(DATA EXTRACT begins)

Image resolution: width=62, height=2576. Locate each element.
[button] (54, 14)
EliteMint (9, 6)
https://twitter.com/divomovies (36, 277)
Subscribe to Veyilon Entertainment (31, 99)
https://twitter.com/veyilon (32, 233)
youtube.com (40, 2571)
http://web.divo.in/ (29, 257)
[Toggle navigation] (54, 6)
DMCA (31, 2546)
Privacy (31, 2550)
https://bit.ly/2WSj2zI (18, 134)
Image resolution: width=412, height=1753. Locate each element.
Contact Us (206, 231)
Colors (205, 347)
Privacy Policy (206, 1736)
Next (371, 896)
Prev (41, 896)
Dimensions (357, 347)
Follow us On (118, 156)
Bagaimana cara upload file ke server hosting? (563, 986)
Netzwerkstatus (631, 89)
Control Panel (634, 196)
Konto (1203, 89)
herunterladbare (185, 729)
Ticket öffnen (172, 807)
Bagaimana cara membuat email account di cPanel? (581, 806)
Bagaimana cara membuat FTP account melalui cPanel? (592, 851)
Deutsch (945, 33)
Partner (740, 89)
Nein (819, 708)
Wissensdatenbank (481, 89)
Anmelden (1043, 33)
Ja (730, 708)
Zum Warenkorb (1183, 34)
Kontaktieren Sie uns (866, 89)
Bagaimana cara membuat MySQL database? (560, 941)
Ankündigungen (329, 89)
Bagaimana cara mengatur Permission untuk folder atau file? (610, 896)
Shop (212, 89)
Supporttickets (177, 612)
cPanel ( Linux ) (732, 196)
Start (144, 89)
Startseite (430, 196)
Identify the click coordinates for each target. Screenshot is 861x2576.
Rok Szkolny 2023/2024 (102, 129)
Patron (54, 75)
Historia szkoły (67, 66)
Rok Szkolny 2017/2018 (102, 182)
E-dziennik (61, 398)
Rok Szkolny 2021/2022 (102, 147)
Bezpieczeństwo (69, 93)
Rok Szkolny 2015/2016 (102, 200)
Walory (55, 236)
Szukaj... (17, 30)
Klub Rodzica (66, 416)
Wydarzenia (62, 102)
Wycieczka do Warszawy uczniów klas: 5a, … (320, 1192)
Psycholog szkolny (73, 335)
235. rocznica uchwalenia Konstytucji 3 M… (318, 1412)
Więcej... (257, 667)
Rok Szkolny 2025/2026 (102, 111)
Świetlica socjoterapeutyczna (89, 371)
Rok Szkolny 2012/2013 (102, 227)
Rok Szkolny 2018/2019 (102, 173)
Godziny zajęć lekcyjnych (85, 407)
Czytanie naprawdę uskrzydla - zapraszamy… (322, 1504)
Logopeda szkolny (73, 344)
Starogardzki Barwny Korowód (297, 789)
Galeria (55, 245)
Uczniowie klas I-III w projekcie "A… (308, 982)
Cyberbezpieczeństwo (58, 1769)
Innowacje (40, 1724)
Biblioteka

(DATA EXTRACT ends)

Begin with the line that contains "Psycholog szkolny (73, 335)". Repeat it and every line after it through the end of the listing, exactly, and print nothing more.

Psycholog szkolny (73, 335)
235. rocznica uchwalenia Konstytucji 3 M… (318, 1412)
Więcej... (257, 667)
Rok Szkolny 2025/2026 (102, 111)
Świetlica socjoterapeutyczna (89, 371)
Rok Szkolny 2012/2013 (102, 227)
Rok Szkolny 2018/2019 (102, 173)
Godziny zajęć lekcyjnych (85, 407)
Czytanie naprawdę uskrzydla - zapraszamy… (322, 1504)
Logopeda szkolny (73, 344)
Starogardzki Barwny Korowód (297, 789)
Galeria (55, 245)
Uczniowie klas I-III w projekcie "A… (308, 982)
Cyberbezpieczeństwo (58, 1769)
Innowacje (40, 1724)
Biblioteka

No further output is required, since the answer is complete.